From Linux's perspective, it's just running on one machine with one system /
module that determines the time of the machine right? Why do two peers need to
have their local logical clock?

From my understanding, clocks are a problem for distributed systems that can't
share a single clock without significant latency and loss of availability. Why
is this a problem for Linux as well?

------
api
Part of the reason OS IPC is stagnant is that it's not that interesting or
useful.

I feel like the folks making these and other (kdbus) proposals are still
thinking in terms of a "box." Boxes are dying.

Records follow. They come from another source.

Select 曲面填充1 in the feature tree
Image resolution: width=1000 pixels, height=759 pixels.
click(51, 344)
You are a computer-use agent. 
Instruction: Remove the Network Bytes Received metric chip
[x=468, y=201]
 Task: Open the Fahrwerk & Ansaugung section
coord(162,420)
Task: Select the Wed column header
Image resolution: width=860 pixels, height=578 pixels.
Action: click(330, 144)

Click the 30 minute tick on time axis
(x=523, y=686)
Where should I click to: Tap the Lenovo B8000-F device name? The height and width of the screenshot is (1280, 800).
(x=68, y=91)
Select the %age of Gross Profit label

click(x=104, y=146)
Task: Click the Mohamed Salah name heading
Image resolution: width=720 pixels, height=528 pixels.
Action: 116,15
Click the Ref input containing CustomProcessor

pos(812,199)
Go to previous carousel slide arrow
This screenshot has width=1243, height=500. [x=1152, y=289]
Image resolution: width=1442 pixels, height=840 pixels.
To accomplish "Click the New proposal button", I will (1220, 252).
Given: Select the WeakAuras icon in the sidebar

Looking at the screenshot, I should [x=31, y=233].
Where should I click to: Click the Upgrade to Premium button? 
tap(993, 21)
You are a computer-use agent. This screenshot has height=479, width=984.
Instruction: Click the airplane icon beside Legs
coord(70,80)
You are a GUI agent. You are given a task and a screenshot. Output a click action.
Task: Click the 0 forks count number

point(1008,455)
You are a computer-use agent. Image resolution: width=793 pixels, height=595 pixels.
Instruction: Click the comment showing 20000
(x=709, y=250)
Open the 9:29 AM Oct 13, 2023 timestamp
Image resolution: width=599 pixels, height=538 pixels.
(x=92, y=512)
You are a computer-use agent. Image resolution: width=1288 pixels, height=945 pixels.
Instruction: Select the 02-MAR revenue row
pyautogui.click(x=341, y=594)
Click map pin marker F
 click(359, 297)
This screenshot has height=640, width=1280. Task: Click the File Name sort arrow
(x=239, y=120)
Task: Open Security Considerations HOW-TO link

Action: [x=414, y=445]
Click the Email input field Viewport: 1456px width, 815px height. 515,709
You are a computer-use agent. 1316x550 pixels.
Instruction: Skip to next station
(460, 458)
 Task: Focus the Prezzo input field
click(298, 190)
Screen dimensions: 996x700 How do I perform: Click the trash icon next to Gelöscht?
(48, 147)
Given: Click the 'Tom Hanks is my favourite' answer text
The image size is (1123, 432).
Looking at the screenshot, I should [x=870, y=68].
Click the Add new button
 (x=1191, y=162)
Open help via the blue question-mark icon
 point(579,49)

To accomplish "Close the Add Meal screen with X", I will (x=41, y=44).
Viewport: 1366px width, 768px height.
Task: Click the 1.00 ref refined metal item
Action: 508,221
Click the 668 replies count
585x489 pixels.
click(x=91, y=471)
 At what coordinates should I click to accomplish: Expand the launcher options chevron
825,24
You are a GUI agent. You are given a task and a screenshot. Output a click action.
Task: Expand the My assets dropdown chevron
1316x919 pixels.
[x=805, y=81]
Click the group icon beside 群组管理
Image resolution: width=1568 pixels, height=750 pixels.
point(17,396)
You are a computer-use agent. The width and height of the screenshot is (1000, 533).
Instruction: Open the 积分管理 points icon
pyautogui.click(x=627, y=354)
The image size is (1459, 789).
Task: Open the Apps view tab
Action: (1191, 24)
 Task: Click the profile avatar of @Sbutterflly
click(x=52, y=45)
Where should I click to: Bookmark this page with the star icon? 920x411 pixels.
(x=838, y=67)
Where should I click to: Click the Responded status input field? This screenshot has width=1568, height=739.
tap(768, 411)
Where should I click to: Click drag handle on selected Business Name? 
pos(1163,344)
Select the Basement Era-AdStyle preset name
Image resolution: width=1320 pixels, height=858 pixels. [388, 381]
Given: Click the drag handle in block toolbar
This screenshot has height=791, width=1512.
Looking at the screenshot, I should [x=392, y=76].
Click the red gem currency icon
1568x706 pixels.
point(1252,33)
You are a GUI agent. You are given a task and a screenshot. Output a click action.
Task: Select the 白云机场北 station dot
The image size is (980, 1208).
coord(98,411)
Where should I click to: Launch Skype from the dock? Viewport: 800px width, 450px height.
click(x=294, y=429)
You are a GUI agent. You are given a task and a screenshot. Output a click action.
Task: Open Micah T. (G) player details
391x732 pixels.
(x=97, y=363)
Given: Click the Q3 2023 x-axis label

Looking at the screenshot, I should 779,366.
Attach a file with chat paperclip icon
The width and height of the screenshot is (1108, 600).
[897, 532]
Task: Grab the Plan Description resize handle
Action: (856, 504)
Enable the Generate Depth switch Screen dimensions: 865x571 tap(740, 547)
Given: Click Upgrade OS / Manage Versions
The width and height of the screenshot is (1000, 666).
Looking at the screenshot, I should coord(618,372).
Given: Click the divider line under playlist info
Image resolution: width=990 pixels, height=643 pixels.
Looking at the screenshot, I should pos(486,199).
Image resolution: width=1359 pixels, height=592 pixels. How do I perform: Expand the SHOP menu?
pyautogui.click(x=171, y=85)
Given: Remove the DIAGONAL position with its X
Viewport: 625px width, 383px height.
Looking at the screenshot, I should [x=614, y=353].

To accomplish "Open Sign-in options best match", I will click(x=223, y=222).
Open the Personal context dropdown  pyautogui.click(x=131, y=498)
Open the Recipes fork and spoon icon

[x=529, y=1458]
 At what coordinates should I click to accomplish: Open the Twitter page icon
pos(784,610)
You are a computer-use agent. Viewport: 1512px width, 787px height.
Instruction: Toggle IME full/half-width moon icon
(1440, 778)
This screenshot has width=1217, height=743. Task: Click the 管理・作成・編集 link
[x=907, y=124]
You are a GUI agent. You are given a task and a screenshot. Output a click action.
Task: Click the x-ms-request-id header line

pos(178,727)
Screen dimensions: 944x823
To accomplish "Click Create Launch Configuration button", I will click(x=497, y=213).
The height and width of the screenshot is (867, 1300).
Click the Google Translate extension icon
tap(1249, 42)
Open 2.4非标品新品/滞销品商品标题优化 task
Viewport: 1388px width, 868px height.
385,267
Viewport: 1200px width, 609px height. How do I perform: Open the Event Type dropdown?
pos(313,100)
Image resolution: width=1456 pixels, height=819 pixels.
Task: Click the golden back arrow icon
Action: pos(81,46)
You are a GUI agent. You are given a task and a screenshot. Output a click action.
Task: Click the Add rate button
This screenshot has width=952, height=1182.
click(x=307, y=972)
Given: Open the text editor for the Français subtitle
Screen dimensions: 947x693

Almost everything interesting
these days is distributed across networks with boxes being mere commodity
hosts.

This is true in any modern data center or cloud infrastructure, and here it's
often done via things like Kubernetes plus a pub sub bus and a clustered
database.

It's also IMHO going to be true of any future next generation "decentralized"
personal computing platform. All the interesting work I see in that space also
takes the form of distributed systems that try to abstract away the box and
deliver a kind of formless global cloud where boundaries are cryptographic.

In both cases the box is dying because it is unreliable and doesn't scale.

The trouble with local IPC is that its APIs are not going to be the same as
network IPC. As a result programmers have to think about local vs remote to
make use of it. So they won't.

That leaves only the local system services use case, which is already served.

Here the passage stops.